#### HOW TO COMPLETE THIS TASK
Condense the paragraph of the prize announcement below that begins "As a PhD student at the University of California, Berkeley" into a short bulleted list that keeps its main facts.

#### GIVEN PASSAGE

=-=-=

WASHINGTON, DC -- The Society for Neuroscience (SfN) will award the Nemko Prize in Cellular or Molecular Neuroscience to Joshua Levitz, PhD, of the University of California, Berkeley. This prize acknowledges the achievements of a young scientist in recognition of an outstanding PhD thesis advancing understanding of molecular, genetic, or cellular mechanisms underlying brain function.
The $2,500 prize was established in 2013 by columnist, author, and career coach Marty Nemko, PhD, on behalf of the Nemko family. The prize will be presented during Neuroscience 2015, SfN's annual meeting and the world's largest source of emerging news about brain science and health.
"Dr. Levitz has invented new methods in cellular neuroscience that will have a far-reaching impact," SfN President Steven Hyman said. "The Society is pleased to honor him for his outstanding achievements."
As a PhD student at the University of California, Berkeley, Levitz developed a new approach to study G protein-coupled receptors, a type of receptor found in cell membranes. He created a method to manipulate the activity of these receptors with synthetic chemical photoswitches. Levitz's work will affect the study of brain circuitry, including circuits involved in depression, and our understanding of the molecular basis of G protein-coupled receptor signaling.
The Society for Neuroscience (SfN) is an organization of nearly 40,000 basic scientists and clinicians who study the brain and nervous system.

=-=-=

Saved data entries
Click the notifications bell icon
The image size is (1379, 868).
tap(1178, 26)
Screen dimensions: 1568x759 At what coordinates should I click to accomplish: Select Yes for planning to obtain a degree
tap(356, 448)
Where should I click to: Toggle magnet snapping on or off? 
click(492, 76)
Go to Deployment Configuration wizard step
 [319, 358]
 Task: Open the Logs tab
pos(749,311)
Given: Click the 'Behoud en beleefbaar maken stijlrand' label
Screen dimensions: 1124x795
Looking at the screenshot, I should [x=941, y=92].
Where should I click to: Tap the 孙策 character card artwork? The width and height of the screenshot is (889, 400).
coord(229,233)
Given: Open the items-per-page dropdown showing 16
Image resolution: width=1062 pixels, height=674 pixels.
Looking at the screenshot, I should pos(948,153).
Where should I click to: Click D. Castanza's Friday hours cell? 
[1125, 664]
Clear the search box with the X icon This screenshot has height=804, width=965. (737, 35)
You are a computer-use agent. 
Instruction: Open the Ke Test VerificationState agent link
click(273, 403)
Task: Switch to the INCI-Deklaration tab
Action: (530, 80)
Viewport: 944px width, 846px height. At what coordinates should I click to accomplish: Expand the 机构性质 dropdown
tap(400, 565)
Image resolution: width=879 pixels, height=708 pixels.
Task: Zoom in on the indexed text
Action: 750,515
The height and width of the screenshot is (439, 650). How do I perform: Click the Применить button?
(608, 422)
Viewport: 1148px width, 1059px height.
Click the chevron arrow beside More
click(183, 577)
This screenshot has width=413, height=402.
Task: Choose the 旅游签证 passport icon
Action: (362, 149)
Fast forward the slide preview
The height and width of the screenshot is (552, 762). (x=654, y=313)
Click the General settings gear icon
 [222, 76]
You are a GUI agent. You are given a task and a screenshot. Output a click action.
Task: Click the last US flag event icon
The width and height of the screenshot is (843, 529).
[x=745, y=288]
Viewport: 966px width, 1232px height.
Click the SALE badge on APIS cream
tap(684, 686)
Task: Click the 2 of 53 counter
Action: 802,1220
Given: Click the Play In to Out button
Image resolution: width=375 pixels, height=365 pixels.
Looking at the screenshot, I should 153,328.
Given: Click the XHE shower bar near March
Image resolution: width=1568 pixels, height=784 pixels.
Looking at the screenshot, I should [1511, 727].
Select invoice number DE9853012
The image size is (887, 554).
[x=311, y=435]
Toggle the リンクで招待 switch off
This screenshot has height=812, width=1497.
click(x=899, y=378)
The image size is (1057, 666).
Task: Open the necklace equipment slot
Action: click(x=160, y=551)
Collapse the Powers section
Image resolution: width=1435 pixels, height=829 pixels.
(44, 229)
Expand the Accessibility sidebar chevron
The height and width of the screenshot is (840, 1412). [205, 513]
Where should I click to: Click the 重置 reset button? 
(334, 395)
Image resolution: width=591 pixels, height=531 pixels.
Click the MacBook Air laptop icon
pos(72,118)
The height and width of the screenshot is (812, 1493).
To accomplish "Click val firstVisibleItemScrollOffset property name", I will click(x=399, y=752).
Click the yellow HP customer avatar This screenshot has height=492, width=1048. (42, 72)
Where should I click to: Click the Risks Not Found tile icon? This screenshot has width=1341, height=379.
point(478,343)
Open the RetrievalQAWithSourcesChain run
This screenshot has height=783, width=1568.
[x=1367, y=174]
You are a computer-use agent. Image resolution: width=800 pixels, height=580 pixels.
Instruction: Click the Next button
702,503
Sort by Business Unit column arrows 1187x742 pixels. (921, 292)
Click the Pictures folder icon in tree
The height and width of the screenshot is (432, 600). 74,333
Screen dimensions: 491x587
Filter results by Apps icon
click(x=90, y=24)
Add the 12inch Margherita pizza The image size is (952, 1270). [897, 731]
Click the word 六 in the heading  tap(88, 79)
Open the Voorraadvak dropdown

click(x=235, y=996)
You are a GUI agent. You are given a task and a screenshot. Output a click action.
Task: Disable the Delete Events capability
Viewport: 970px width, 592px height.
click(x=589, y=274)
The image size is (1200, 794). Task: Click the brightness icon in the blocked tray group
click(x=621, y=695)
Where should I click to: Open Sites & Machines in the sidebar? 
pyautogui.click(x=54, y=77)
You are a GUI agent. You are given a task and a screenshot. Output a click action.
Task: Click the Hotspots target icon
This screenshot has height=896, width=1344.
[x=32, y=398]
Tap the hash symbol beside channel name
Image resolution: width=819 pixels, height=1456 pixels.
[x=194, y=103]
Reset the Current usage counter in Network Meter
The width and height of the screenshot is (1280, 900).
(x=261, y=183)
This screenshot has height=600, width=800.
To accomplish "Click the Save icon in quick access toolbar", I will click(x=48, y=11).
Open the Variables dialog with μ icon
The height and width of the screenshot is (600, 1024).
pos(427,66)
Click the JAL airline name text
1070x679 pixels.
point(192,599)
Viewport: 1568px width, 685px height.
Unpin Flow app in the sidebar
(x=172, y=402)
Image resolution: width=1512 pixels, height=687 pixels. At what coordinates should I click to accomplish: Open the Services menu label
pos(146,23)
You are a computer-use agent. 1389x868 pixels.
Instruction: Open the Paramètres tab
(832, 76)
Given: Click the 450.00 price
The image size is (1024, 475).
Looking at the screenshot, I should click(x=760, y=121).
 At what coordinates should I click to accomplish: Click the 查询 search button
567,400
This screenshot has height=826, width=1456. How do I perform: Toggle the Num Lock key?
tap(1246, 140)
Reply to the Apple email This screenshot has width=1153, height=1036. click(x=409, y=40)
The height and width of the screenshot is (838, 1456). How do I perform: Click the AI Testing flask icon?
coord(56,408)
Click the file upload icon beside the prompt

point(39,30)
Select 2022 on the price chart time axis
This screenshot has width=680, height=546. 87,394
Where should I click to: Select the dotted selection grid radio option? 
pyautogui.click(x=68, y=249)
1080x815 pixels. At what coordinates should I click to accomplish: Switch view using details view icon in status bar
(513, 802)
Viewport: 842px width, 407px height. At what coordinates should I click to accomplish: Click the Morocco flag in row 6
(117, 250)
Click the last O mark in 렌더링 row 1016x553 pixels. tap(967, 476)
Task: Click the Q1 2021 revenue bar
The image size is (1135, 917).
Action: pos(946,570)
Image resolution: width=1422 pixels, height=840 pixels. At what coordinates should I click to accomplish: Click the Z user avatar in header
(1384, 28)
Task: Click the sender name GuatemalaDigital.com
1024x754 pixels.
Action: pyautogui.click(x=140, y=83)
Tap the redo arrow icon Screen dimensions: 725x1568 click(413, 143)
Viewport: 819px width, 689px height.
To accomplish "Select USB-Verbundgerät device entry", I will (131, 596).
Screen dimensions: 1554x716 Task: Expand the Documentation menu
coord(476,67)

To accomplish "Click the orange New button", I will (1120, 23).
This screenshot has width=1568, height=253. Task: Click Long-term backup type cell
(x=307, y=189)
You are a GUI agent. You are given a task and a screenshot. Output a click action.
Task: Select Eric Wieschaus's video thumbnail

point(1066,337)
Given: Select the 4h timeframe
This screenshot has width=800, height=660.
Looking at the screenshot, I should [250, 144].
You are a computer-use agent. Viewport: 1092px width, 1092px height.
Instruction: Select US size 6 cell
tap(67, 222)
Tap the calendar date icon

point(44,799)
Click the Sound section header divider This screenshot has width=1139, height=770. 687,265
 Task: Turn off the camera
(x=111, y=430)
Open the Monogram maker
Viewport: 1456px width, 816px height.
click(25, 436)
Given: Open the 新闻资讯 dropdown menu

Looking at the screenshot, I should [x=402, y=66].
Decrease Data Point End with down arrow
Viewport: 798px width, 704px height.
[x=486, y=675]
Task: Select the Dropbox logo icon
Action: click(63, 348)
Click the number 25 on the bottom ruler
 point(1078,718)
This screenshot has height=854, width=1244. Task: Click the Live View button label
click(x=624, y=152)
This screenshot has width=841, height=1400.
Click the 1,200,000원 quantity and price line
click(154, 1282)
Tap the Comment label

=-=-=

#### EXERCISE RESULT
- As a PhD student at the University of California, Berkeley, Levitz developed a new way to study G protein-coupled receptors, which are found in cell membranes.
- He created a method that uses synthetic chemical photoswitches to manipulate these receptors' activity.
- His work will affect the study of brain circuitry, including circuits involved in depression.
- It will also affect understanding of the molecular basis of G protein-coupled receptor signaling.